The reference station ref_station
is used to sort the hidden states obtained via the slide initialization Here we choose j=1
$\to$ STAID=32
$\to$ BOURGES
because it is a central station for France
ref_station = 1
1
This generates a random Periodic HMM that we then fit slice by slice (day by day). See paper.
hmm_random = randARPeriodicHMM(K, T, D, local_order; ξ=ξ, ref_station=ref_station);
@time "FitMLE SHMM (Slice)" hmm_slice = fit_mle_all_slices(hmm_random, Y, Y_past; n2t=n2t, robust=true, rand_ini=true, Dirichlet_α=0.8, history=false, n_random_ini=1, Yₜ_extanted=[-12, -7, 0, 6, 13]);
θᴬ_slice, θᴮ_slice = fit_θ!(hmm_slice, 𝐃𝐞𝐠);
FitMLE SHMM (Slice): 27.979578 seconds (343.91 M allocations: 29.818 GiB, 14.78% gc time, 15.72% compilation time)
Fit with Baum Welch using the slice estimate as a starting point
With the Slice estimate as a good starting point for the full (seasonal) Baum Welch EM algorithm we fit the model!

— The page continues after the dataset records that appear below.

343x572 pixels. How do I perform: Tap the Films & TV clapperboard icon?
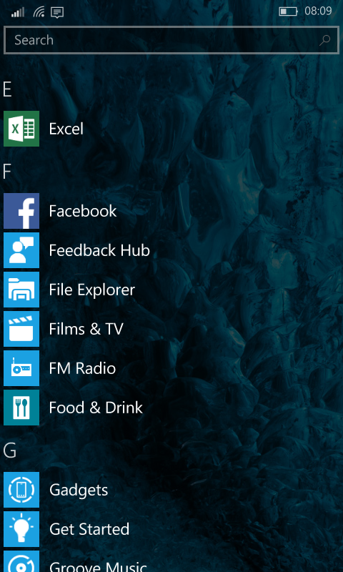point(21,329)
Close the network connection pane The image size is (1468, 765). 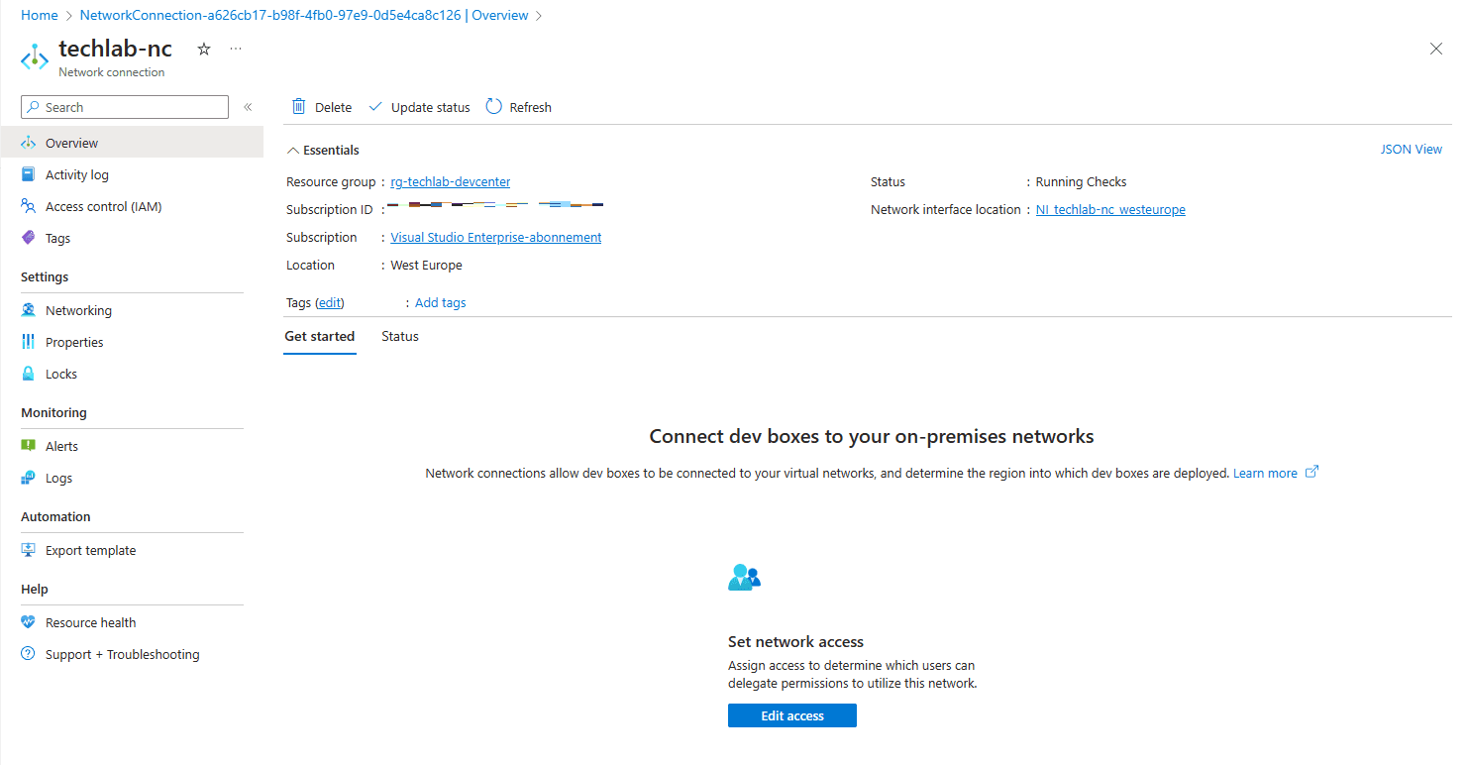click(1436, 49)
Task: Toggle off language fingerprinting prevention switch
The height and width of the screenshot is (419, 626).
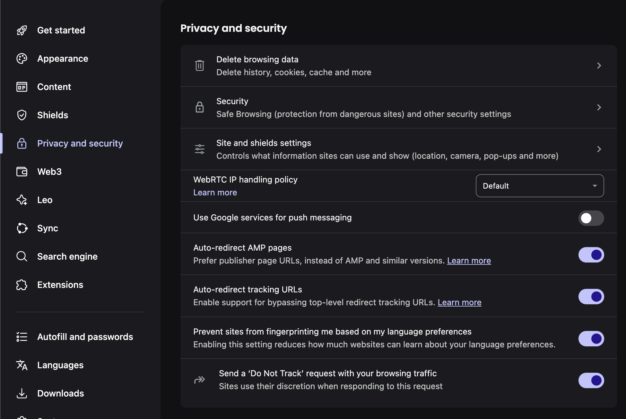Action: (591, 339)
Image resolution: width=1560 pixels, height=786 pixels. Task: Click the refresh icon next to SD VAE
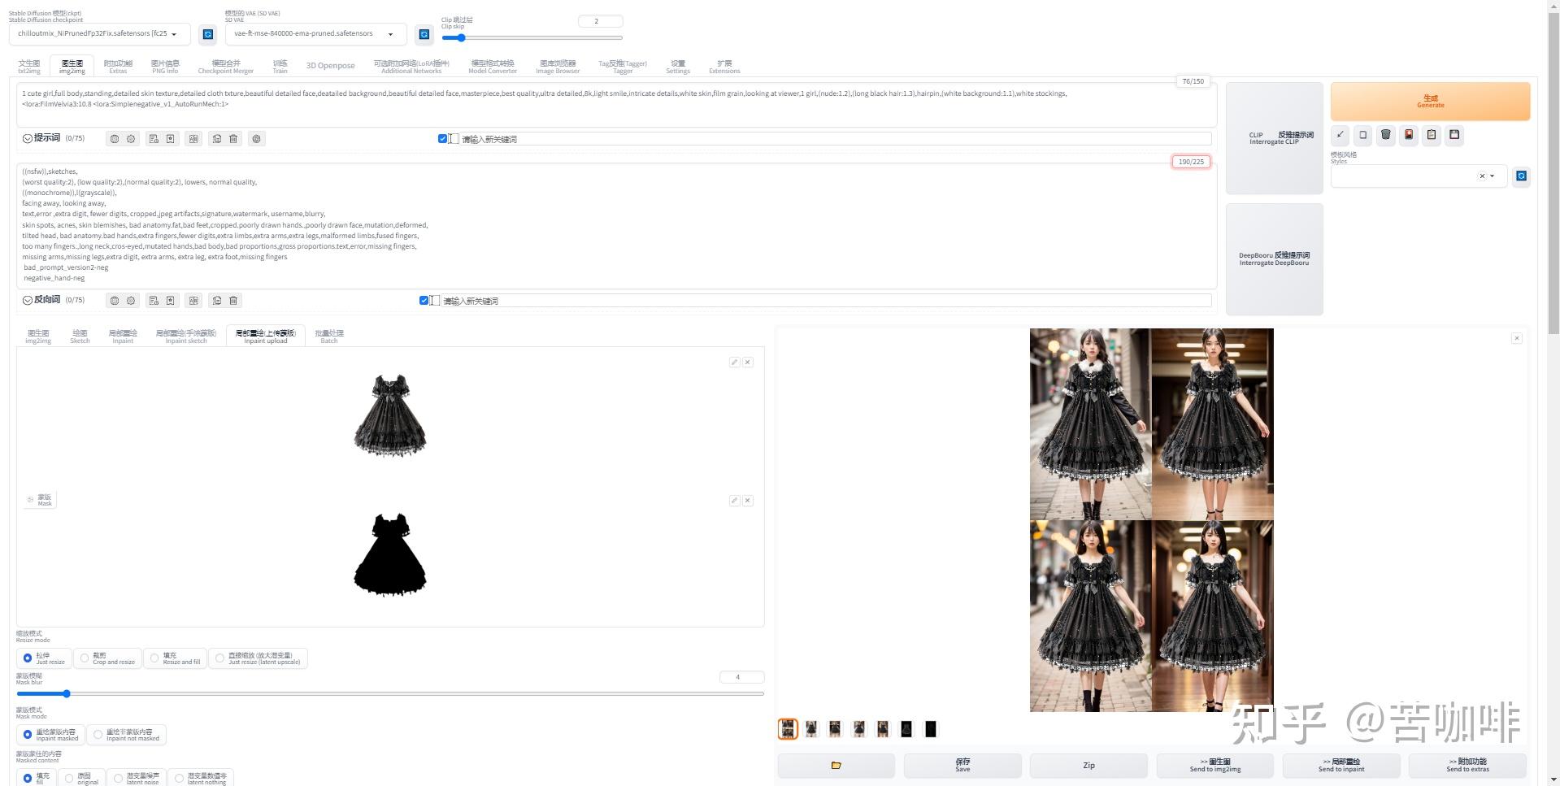pyautogui.click(x=424, y=33)
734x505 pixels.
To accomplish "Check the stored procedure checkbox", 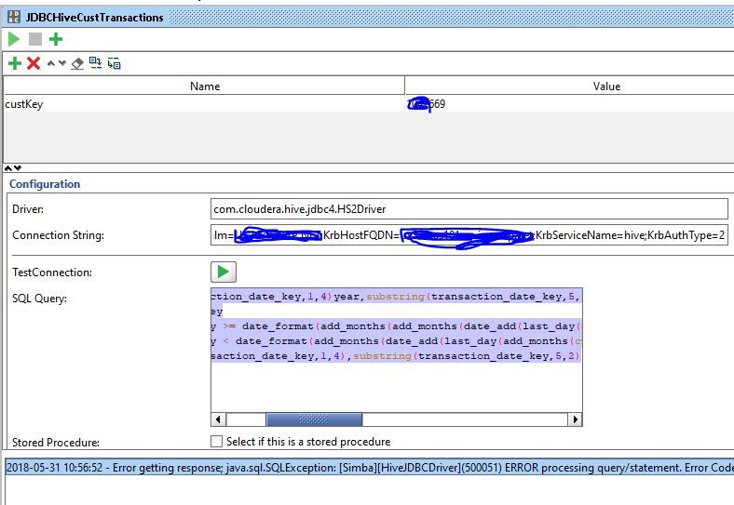I will pos(216,442).
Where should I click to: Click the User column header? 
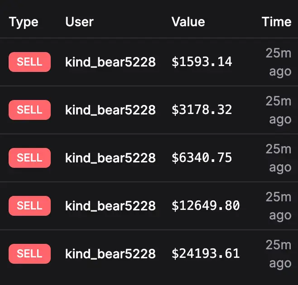[79, 22]
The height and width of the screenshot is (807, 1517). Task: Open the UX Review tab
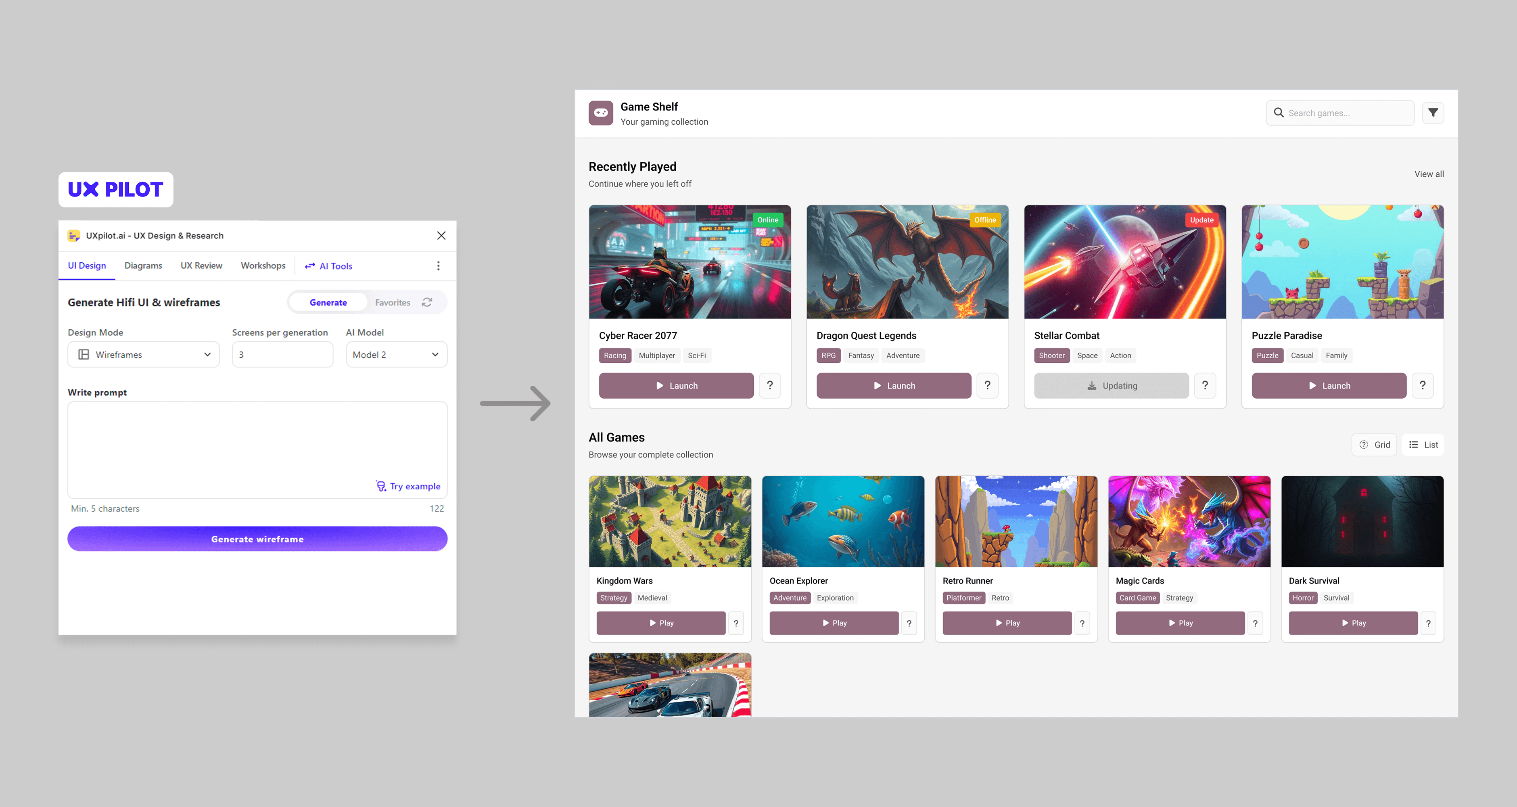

To accelerate the fitting procedure (especially for larger models or when testing various model hyperparameters), one can do
using Distributed
addprocs(10) # number of worker to add
@everywhere using SmoothPeriodicStatsModels # load the pkg on each worker
Then the fitting loop inside fit_mle
will be distributed. See the official Julia doc for more info. On smaller models it does not worth it since adding workers add some compilation and communication time.
@time "FitMLE SHMM (Baum Welch)" hmm_fit, θq_fit, θy_fit, hist, histo_A, histo_B = fit_mle(hmm_slice, θᴬ_slice, θᴮ_slice, Y, Y_past,
maxiter=10000, robust=true; display=:final, silence=true, tol=1e-3, θ_iters=true, n2t=n2t);
EM converged in 58 iterations, logtot = -117127.72964034643
FitMLE SHMM (Baum Welch): 37.021429 seconds (187.89 M allocations: 18.842 GiB, 5.91% gc time, 9.85% compilation time)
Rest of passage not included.